Reference pricing is a mandatory price ceiling that will impact those products that consume the largest portion of the current Medicare Part B Budget; these are often highly targeted and effective new therapies. Do we, as U.S. Citizens, need to have an honest discussion regarding the substantially higher prices that the U.S. consumer pays for medicines compared to those in say, Europe? Yes, absolutely. But to assume that a good solution is targeting the most successful and needed new therapies with mandated price ceilings, often for drugs coming from innovative US companies, and then state that it will only impact 1% of R&D is sky-high rhetoric untethered from reality.
In fact, the impact on R&D and innovation globally will be devastating.
The most successful drugs a company sells are those products which fund R&D and future acquisitions; i.e. the future products a company needs to make in order to stay in business are built upon the revenues of their currently successful products. This is the entire point of innovation in biopharma; 92% of all new innovations fail, success is rare, it takes a long time to make a product, and truly novel products are expensive.

§ §

WHAT TO WORK ON |
From the passage on drug reference pricing, copy out word for word the part running from "Reference pricing is" to "will be devastating.".

INFORMATION SUPPLIED |
§ §

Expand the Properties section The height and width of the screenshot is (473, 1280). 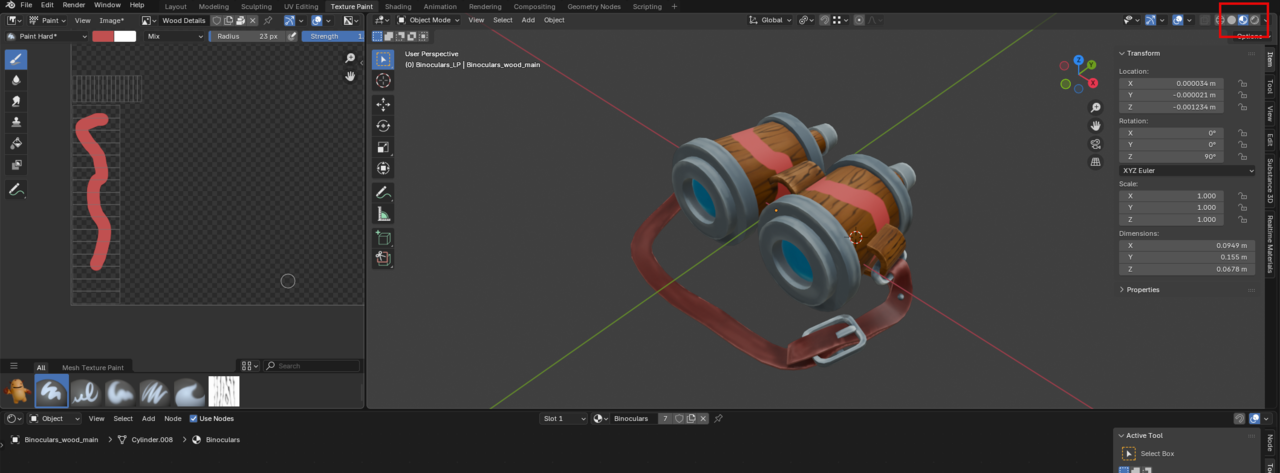pyautogui.click(x=1142, y=290)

§ §

ANSWER SPACE |
Reference pricing is a mandatory price ceiling that will impact those products that consume the largest portion of the current Medicare Part B Budget; these are often highly targeted and effective new therapies. Do we, as U.S. Citizens, need to have an honest discussion regarding the substantially higher prices that the U.S. consumer pays for medicines compared to those in say, Europe? Yes, absolutely. But to assume that a good solution is targeting the most successful and needed new therapies with mandated price ceilings, often for drugs coming from innovative US companies, and then state that it will only impact 1% of R&D is sky-high rhetoric untethered from reality.
In fact, the impact on R&D and innovation globally will be devastating.